SELECTED EXTRACT section start

Of course, it is not enough to generate such situations; we need to be able to know whether a behavior is wrong, so that we can fix the code to handle it. Here is how we do that:
- At the end of a backtest, the code generates a few hundred different metrics, such money-weighted returns, ex-ante and ex-post tracking error, etc.
- Afterwards, a different piece of code performs sanity checks on those metrics. As a specific example, we were alerted to the over-harvesting problem because the metric for “maximum ex-ante tracking error for any day in the backtest” exceeded an otherwise loose threshold.
One might ask: “if you can automatically detect wrong behavior in another piece of code that you yourselves wrote, why is it any harder to have that code be correct in the first place?” Detecting side effects of medicines is a good analogy. It is fairly easy to define what “normal” is under several health indicators (sleep, temperature, pressure, heart rate, etc.). There may be a few rare false positives or false negatives, but those health indicators are a useful guide in most cases.
Mapping our analogy to the original point, detection is particularly valuable when:
- It is simple compared to the solution. Measuring the end result (heart rate; maximum cash %) is much simpler than making sure the end result will always cover every possible scenario, including rare ones (using the drug while simultaneously taking another rare drug; second-biggest market drop in the last ~90 years).

SELECTED EXTRACT section end

* [WHAT TO DO]: In the passage on catching wrong behavior in backtests, which metric alerted the team to the over-harvesting problem?

EXERCISE DATA section start

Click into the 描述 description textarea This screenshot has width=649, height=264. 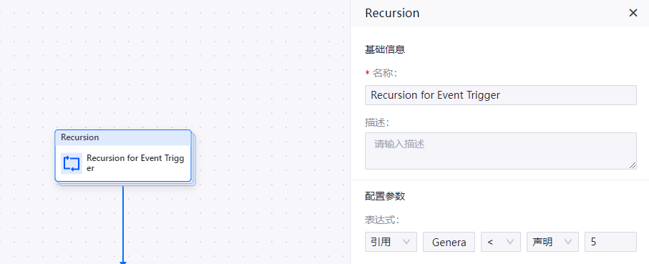click(x=500, y=151)
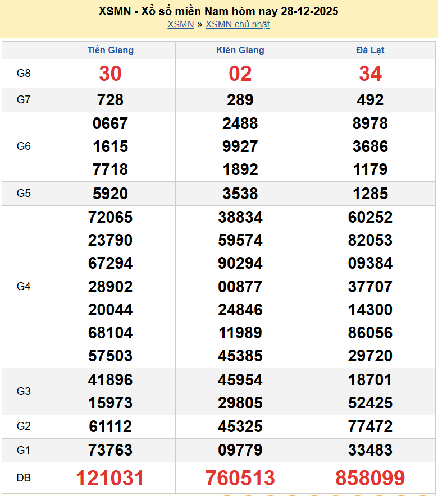
Task: Open the Kiên Giang province link
Action: tap(240, 50)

EXERCISE DATA section end

* [OUTPUT]: The metric for “maximum ex-ante tracking error for any day in the backtest,” which exceeded an otherwise loose threshold.